**Task details:** In the Proverbs 4 blog post below, why does the commentary say people who were well trained should not enter the way of the wicked, not even to try it? Answer in one to three sentences.

Monday, August 10, 2009

Influence...

The path of the righteous is like the light of dawn, that shines brighter and brighter until the full day.

Proverbs 4:18 But - Just men daily grow in knowledge, and grace, and consolation, 'till all be perfected and swallowed up in glory.

Commentary:
Much of Proverbs chapter 4 is a word of caution. We must take heed of falling in with sin and sinners: Enter not into the paths of the wicked. Jesus, our teacher, being like a faithful guide showed us the right paths, warned us of the pathways into which we are in danger of being drawn aside and away from God. It can and sometimes happens even to the best of us. Those that have been well educated, and trained up in the way they should be, let them never turn aside into the way they should never go; let them not so much as enter into it, no, not even just to try it, it is a dangerous experiment and difficult to retreat with safety.

Even tho Jesus said it is the sick that need a doctor.....

There comes a point to where we are obligated to leave & forget the 'sick' or avoid them altogether - Proverbs 4:14-20 basically tells us to venture not into the company of those that are infected with the plague. Not even if we think we are guarded with an antidote.

In these verses, having exhorted us to walk in the paths of wisdom, he cautions us against the path of the wicked.

1. We must take heed of the ways of sin and avoid them, every thing that looks like sin and might also lead to it.

2. In order to accomplish this we must keep out of the ways of sinners, and have no fellowship with them. To keep us from falling into wickedness, we must shun wicked company.

1 comment:

A Better Man said...

I recall one of the reasons I wrote this post here was because she had then recently explained her reasoning for her relationship with the "other man".

As she expressed - she'd innocently began "helping" him spiritually and it had just "developed". As I understand, his father was a pastor in Inkster, MI.

...as if this pastor's son needed it from her AND as if she were of any kind of spiritual integrity to advise anyone. Of course, narcissists always are of top spiritual integrity according to themselves.

One night just over a year earlier as her and I laid in bed telling each other about our day & discussing life, she told me that guy (the other man) told her there was nothing between he and his wife and they were going to split as soon their kids graduate (June 2009).

I told my wife right then that was a "line" men use when they wanna cheat. She naively stated that she didn't believe that was the case there, with him.

Yet, despite my advise and warnings, she fell for his snakey charms. When confronting him, he cried and ran like the weasel he is. I agreed not to tell his wife if he left mine alone. Also, my wife promised me that it was just a mistake and she would have nothing more to do with him.

Three weeks later, I'd asked her if she'd heard from him and she completely and hatefully blew up at me - saying he wouldn't have anything to do with her and it was all my fault, that she'd rather be with him than with me, etc...

I believe him choosing his wife over mine really crushed my wife's feelings. And I am still paying the price. WTH????

**Supplied material:**

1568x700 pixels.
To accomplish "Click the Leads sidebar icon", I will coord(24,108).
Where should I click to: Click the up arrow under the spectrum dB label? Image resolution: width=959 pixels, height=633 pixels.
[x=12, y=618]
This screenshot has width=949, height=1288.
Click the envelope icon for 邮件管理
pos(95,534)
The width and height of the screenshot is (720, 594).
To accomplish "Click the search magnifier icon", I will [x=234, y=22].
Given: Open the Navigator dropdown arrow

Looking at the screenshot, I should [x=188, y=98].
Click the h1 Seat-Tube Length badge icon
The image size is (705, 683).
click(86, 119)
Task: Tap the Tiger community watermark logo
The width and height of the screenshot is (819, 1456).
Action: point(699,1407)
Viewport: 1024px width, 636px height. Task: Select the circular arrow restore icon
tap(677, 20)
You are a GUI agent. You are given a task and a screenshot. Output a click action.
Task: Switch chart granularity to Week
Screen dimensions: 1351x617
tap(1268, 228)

**Written answer:** The commentary calls entering that way even once "a dangerous experiment" from which it is "difficult to retreat with safety." It adds that being drawn aside from God "can and sometimes happens even to the best of us."